Selasa, 24 Januari 2012

Buruh Cikarang Menunggu Hasil Majelis hakim di PTUN Bandung

Seluruh buruh di bekasi mashi menunggu keputusan Majelis hakim di PTUN Bandung tentang Gugatan Apindo,kata salah seorang anggota serikat "saya akan ikut demo sampai tuntukan kaum buruh dipjenuhi,dan akan memduduki kawasan ejip dan blokade jalan".

Majelis hakim di PTUN Bandung menunggu surat kesepakatan damai secara resmi yang disampaikan baik dari Asosiasi Pengusaha Indonesia (Apindo) maupun buruh bekasi. Jika surat telah diterima, sidang gugatan perdata Apindo terhadap UMK Kabupaten Bekasi bisa dibatalkan.

"Bagus kalau ada perundingan di luar sidang. Perdamaian mungkin terjadi jika semua merasa menerima satu sama lain. Baik dari Apindo, Gubernur maupun buruh tidak chaos," kata Ketua Majelis Hakim Disiplin F Mano saat sidang di PTUN Bandung, Jalan Diponegoro, Selasa (24/1/2011).

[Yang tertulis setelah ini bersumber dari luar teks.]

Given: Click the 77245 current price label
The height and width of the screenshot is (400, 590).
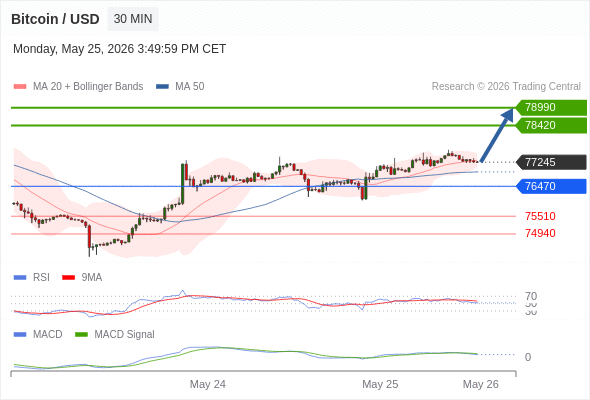Looking at the screenshot, I should click(x=551, y=162).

Ia mengatakan, akan menunggu surat pernyataan damai diserahkan. "Gampang kok, penggugat dan tergugat bikin pernyataan, maka perkara bisa dicabut kapanpun," tuturnya.

Pernyataan Disiplin tersebut menanggapi perkataan Kuasa Hukum Tergugat Firman yang mengatakan jika telah terjadi kesepakatan antara buruh dan pengusaha untuk mencabut gugatan.

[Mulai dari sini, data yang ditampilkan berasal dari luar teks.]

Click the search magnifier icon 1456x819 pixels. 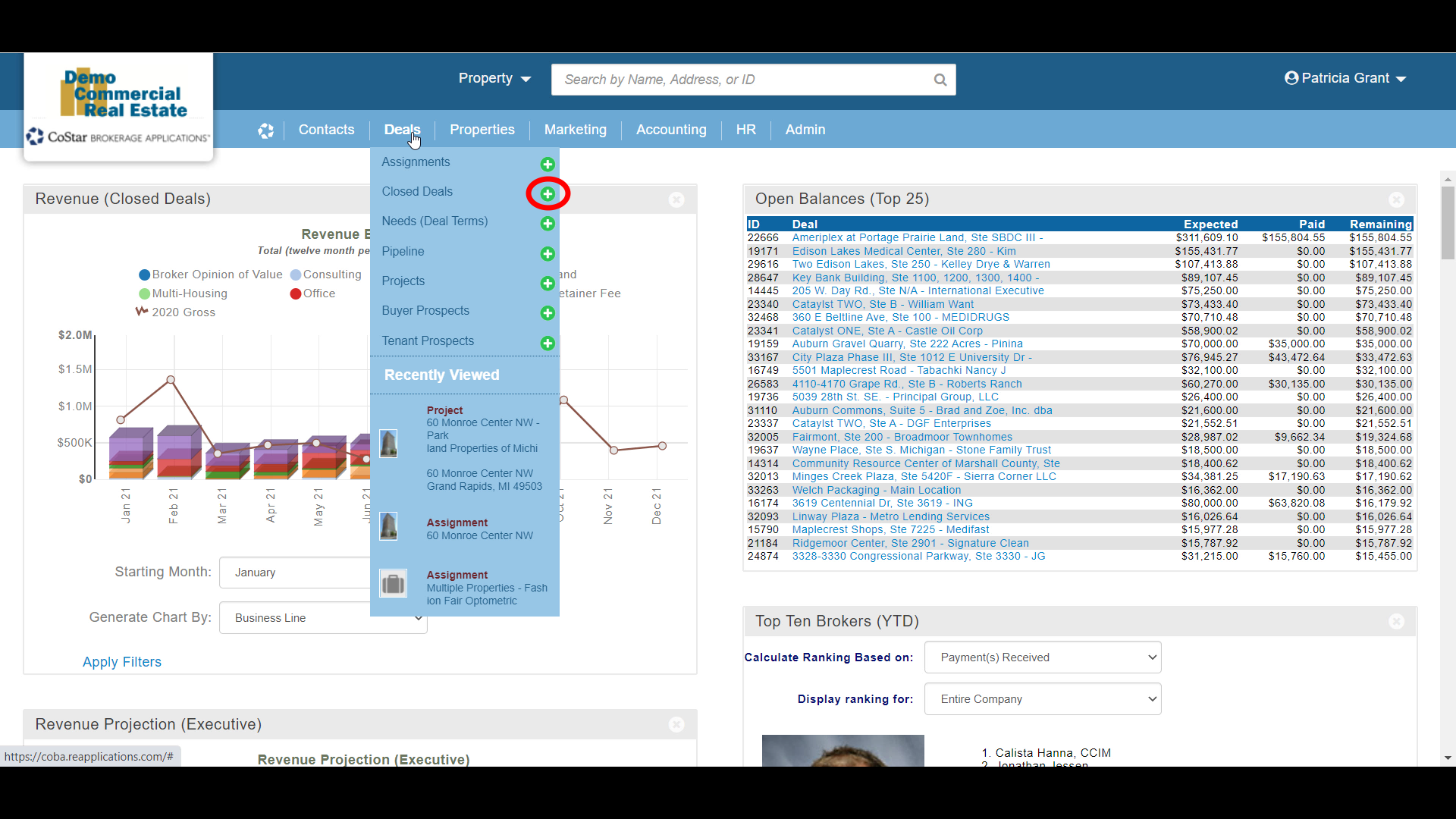940,80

"Kami sampaikan secara informal, bahwa di luar persidangan ini kami telah melakukan perundingan dengan kesepakatan bahwa principal akan mencabut gugatan," katanya.

Karena belum menerima surat pernyataan resmi tersebut, akhirnya sidang pun dilanjutkan dengan agenda pemeriksaan dokumen. Hampir 2 jam pemeriksaan dokumen dilakukan sementara ratusan buruh menunggu sidang dengan sabar.

Dalam sidang tadi, majelis hakim menolak saksi yang diajukan oleh tergugat. Ketua Majelis Hakim mengatakan bahwa keterangan saksi tidak diperlukan karena telah tertuang dalam berkas yang diajukan.

Seorang perwakilan buruh diantara kerumunan pengunjung sidang mengangkat tangan da meminta kesempatan untuk bicara.

"Kami dari tergugat memohon pengajuan saksi. Yang mengetahui bagaimana proses penetapan UMK dilakukan," ujar seorang buruh.

Namun Disiplin menyatakan bahwa pembuktikan tentang penetapan upah di Kabupaten Bekasi itu sudah ada dalam berkas. Namun buruh tersebut kembali mendesak dengan mengatakan, pengajuan saksi dilakukan agar putusan objektif. Tapi lagi-lagi Disiplin tak mengabulkannya.

Usai sidang, Kuasa Hukum Tergugat, Firman mengaku kecewa dengan penolakan dari majelis hakim tersebut. Padahal pengajuan saksi menurutnya dimungkinkan untuk menjadi bukti.

"Seperti kita lihat dan dengar sendiri, majelis hakim menolak hak para pihak untuk mengajukan saksi. Padahal yang mau kita ajukan adalah Ketua Dewan Pengupahan Kabupaten Bekasi. Dia tahu dari awal proses penetapan KHL dan UMK. Kenapa kok ditolak, padahal itu hak kita," tuturnya.

Aturan tersebut disebut Firman tertuang dalam pasal 100 ayat 1 huruf c UU PTUN no 5 tahun 1986 yang telah diubah dalam UU PTUN no 4 tahun 2009.